Cartoon Brew points out that SOTS enjoyed two screenings in Philly, but there's still no DVD release in sight.
Which I don't get. Song of the South is far from being the most socially conscious film of its time, but compared to Gone With the Wind (now in its 416th video release) it could have been financed and produced by the NAACP.
Per Sam Adams (a fabulous name for a film reviewer in Philadelphia):
Once you've seen Song of the South, it's hard to account for its uniquely untouchable status. It's nowhere near as malicious as The Birth of a Nation, less bizarre than The Jazz Singer and less awful than The Emperor's New Groove....
Song is hardly a great movie, but Baskett's lively performance shows the intelligence behind Uncle Remus' tales, here conceived as parables to help the son of the plantations' owners weather his parents' threatened divorce. Even in their animated versions, Remus' tales reveal their roots in African folklore, and Gregg Toland's cinematography ingeniously soups up the live-action colors to match their ink-and-paint vibrancy....

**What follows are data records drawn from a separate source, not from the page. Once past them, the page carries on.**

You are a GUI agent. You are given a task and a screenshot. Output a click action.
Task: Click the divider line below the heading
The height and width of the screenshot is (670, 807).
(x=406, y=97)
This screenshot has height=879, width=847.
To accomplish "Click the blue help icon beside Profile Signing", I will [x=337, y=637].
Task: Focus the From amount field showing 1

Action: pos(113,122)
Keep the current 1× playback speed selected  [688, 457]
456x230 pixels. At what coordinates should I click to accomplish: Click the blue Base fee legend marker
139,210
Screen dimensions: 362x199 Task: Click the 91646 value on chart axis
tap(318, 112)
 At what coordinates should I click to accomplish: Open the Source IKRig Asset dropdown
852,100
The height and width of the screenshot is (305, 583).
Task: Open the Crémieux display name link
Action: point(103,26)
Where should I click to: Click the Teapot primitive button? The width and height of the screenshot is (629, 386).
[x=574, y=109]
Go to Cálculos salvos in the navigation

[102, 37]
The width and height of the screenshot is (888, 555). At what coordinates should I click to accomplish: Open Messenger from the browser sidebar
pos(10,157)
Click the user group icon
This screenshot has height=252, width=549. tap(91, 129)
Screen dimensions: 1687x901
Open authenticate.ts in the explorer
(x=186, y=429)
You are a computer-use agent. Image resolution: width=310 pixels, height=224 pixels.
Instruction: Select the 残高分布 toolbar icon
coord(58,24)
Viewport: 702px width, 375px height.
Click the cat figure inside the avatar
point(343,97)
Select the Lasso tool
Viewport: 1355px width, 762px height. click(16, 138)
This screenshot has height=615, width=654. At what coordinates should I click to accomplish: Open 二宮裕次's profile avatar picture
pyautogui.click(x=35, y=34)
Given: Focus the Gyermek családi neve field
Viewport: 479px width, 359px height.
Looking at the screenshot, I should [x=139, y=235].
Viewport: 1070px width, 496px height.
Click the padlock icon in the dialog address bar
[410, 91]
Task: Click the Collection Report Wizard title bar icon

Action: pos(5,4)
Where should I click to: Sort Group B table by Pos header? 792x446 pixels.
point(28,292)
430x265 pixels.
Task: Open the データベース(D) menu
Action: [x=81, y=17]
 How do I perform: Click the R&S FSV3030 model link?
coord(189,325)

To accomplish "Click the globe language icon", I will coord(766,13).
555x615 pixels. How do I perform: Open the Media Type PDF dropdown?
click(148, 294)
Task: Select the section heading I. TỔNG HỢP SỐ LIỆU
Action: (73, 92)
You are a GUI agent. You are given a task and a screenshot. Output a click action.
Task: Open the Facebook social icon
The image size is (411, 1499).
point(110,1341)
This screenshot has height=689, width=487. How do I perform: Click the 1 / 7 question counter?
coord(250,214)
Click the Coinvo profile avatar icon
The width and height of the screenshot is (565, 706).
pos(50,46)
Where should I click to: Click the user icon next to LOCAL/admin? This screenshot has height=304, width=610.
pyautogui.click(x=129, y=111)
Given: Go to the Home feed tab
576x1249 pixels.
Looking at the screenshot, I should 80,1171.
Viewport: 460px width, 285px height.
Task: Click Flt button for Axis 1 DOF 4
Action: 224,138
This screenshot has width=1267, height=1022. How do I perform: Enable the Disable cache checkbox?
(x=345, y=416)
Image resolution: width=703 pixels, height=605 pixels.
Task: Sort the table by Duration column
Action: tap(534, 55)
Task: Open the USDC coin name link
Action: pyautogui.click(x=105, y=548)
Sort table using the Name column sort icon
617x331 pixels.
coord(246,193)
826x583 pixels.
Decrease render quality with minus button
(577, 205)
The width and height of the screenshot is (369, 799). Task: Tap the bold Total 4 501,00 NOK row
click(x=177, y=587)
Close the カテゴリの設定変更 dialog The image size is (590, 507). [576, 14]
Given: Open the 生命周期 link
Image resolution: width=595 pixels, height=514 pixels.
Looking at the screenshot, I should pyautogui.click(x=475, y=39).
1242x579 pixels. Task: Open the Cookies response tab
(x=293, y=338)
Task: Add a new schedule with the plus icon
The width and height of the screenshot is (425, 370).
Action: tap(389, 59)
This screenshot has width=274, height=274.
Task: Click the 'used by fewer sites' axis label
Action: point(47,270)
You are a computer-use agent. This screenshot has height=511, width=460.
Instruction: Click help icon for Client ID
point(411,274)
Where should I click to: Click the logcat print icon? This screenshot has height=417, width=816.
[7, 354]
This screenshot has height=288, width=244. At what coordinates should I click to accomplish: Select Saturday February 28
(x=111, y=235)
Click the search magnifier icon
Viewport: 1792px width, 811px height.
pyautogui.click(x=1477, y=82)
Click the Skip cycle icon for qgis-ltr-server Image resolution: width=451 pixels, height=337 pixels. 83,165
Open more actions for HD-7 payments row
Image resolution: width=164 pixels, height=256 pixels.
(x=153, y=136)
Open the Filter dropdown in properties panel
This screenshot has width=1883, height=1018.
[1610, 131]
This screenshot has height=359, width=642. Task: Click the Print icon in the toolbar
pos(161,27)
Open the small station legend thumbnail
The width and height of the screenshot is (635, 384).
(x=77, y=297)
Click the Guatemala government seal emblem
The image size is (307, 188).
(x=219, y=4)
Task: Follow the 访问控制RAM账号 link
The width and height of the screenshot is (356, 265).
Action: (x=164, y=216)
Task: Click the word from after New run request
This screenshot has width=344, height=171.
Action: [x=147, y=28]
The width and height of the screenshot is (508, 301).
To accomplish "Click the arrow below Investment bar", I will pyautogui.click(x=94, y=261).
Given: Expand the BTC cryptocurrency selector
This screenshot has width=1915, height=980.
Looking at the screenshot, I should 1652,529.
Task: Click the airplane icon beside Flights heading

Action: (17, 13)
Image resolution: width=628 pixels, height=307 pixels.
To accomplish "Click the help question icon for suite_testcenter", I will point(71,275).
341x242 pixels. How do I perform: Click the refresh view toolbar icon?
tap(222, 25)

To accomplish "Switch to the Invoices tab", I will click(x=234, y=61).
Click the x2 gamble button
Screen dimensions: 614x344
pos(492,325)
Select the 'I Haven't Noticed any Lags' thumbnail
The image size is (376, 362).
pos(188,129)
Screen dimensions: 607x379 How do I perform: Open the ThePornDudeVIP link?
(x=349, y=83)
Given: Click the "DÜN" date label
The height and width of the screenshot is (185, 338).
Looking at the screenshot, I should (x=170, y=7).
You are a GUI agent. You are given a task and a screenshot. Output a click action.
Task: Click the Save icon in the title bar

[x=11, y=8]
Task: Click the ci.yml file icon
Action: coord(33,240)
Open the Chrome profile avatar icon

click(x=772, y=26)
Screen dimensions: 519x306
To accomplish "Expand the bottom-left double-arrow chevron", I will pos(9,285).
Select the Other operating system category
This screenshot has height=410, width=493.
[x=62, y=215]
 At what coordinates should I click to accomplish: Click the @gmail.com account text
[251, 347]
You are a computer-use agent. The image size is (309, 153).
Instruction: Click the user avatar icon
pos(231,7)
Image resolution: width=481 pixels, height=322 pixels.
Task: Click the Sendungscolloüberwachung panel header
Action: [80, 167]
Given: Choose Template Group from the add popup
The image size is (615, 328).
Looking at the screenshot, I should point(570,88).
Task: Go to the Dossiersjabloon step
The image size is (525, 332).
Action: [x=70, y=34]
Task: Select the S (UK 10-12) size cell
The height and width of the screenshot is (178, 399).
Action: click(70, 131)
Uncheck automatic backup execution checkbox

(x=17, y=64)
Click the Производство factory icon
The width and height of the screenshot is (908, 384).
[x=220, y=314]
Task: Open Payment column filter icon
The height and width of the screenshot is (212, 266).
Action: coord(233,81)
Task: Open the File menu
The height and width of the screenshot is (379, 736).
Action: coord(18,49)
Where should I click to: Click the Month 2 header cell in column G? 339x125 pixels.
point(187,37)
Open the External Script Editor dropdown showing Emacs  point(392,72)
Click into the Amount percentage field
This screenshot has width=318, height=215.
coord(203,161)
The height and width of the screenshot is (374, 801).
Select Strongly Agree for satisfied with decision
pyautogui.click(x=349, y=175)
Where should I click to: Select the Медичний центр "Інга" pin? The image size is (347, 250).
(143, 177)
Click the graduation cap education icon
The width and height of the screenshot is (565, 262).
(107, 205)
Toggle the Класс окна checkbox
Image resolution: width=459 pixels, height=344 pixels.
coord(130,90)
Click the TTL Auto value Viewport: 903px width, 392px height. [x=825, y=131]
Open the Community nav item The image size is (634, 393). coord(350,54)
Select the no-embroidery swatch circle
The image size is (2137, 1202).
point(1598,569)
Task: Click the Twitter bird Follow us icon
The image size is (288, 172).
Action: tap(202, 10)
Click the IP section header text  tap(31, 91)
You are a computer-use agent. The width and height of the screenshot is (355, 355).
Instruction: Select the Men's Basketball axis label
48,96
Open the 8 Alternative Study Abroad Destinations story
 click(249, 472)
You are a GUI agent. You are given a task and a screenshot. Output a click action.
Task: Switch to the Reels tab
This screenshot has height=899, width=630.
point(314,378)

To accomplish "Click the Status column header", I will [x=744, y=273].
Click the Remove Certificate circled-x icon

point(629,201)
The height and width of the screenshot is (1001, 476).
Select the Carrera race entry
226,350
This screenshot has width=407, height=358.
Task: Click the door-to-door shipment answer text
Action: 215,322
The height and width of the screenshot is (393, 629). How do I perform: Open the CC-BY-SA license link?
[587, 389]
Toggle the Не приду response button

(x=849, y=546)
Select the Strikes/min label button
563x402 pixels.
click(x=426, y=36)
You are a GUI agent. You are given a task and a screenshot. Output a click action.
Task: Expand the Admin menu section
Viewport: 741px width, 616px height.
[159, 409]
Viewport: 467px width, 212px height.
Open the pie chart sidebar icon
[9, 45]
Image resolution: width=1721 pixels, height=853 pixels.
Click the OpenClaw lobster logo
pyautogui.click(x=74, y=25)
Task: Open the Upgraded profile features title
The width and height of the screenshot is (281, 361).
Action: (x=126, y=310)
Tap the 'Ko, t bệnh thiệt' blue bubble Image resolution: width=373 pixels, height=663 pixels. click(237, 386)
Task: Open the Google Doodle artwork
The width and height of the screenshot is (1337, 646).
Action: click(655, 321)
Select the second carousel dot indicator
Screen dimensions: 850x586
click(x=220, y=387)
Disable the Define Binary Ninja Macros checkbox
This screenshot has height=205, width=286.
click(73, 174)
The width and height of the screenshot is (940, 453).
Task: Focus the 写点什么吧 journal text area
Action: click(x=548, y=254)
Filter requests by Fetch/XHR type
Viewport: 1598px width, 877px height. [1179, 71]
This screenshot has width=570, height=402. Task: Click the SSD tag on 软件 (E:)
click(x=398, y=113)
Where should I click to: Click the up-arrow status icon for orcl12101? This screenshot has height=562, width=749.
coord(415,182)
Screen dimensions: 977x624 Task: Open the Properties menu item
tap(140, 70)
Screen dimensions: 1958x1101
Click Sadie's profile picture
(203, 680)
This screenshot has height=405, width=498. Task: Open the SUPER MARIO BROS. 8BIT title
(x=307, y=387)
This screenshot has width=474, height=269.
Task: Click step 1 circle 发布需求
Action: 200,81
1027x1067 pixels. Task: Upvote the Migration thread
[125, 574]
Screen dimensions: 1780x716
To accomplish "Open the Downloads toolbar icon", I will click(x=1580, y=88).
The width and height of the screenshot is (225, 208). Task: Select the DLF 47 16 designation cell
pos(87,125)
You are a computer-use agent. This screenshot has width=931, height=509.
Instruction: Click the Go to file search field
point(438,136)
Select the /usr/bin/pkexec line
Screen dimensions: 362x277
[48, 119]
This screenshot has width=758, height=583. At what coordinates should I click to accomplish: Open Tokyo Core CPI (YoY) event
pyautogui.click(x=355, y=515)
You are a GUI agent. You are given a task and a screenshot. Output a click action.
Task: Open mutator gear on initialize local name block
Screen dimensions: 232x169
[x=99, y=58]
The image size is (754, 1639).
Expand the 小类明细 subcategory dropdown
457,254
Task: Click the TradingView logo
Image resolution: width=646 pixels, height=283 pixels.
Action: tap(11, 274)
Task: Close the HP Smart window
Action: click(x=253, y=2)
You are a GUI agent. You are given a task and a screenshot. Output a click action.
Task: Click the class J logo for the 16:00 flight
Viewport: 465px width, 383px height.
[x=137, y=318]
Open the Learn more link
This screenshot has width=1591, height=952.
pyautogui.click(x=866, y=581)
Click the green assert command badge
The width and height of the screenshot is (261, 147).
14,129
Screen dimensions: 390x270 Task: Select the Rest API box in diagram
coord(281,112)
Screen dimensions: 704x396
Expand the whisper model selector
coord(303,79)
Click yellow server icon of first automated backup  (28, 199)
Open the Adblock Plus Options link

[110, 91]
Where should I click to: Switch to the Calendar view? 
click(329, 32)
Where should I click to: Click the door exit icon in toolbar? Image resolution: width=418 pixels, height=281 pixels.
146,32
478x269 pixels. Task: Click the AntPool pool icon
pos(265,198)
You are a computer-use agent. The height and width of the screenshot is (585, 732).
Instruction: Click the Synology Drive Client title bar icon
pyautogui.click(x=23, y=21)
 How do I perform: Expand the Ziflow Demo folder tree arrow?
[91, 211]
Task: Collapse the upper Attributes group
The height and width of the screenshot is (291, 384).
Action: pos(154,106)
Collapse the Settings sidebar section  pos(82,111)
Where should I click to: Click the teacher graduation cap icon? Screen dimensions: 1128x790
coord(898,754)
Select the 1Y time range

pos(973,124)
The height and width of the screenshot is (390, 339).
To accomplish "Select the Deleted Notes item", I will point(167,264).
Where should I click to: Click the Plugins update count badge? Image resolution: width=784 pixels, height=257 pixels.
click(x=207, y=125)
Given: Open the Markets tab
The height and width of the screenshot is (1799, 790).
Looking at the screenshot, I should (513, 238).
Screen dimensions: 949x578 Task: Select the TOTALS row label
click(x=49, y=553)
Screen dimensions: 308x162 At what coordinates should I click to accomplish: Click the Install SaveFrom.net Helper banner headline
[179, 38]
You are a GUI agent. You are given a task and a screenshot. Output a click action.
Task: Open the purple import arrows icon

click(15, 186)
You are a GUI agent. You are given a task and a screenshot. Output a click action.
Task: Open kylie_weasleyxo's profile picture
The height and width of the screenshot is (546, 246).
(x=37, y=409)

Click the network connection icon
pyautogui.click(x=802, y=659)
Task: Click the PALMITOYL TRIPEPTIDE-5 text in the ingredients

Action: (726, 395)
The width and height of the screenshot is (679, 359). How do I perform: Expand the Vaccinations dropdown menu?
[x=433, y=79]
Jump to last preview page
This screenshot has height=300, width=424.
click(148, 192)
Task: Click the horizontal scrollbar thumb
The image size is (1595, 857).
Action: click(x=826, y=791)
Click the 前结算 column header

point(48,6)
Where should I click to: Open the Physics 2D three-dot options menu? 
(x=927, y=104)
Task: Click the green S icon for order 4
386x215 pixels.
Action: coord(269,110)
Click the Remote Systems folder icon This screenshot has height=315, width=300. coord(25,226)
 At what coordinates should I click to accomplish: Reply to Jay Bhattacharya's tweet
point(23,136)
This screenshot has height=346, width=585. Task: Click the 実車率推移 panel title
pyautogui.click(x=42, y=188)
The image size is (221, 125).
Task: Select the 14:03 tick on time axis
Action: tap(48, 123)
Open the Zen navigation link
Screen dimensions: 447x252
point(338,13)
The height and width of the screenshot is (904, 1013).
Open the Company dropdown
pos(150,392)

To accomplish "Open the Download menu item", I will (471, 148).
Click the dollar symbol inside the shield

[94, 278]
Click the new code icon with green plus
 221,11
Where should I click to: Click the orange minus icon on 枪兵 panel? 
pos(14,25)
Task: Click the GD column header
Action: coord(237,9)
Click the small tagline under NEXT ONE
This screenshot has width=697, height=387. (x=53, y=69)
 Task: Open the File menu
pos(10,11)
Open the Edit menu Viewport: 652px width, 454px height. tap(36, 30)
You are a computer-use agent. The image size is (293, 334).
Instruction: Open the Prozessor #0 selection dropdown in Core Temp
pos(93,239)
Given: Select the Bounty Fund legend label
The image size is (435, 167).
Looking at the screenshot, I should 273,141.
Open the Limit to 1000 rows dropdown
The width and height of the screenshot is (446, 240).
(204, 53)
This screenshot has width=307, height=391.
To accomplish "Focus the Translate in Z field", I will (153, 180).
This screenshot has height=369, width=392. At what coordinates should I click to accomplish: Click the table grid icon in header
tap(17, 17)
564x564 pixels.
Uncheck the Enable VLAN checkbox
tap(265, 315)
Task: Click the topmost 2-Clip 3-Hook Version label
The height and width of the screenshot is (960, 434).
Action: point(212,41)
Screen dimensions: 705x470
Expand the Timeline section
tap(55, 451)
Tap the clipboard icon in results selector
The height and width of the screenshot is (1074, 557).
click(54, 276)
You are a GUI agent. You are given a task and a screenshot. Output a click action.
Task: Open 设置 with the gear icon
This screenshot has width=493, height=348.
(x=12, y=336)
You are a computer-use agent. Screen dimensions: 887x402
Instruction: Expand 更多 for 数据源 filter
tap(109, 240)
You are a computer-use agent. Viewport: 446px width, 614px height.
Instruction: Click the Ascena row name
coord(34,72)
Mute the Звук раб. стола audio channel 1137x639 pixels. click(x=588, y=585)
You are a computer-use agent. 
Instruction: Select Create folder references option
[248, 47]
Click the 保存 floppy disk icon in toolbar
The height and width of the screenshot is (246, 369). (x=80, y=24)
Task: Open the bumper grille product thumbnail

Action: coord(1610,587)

In the 1950s, the Old Man brought home chewed-up 16mm prints from the Disney library, along with with a 16mm projector that was new at the beginning of Franklin Roosevelt's first inaugural. My brother and I, along with a couple of friends, would watch Snow White, Cinderella or some other opus from the Disney vaults. The scarred prints often broke, the sound went out half the time, but we usually made it through to the end credits.
We saw Song of the South a couple of times. What I remember half a century later is the three-strip Technicolor bright enough to pop your retinas loose, the antic cartoon segments, and James Baskett. Also Bobby Driscoll's wretched acting.
It's a shame that the Disney Co. is so gun-shy about SOTS. The live-action screams Mid-forties! at you, but the animation is great, and the flick deserves a better fate than a nervous conglomerate has given it.
3 comments:
I think they know it's not the horror that legend has made it out to be. But they also know that once it's released everyone else will know that too and the mystique will be gone. I think they're waiting for just the right moment to put out a DVD to get the maximum return or perhaps to counter what might otherwise be a gap in their new titles releases.
Song of the South is certainly NOT a great movie overall, but it's beautifully shot (Gregg Toland, cinematographer of "Grapes of Wrath" and "Citizen Kane"), and sincere, if a bit cloying.
The Animation is probably the finest the studio ever produced.
But enough of that. Steve, who did the incredible illustration at the top of this article?
Al Dempster, one of the old Disney pros of the background department. A good friend of my dad's.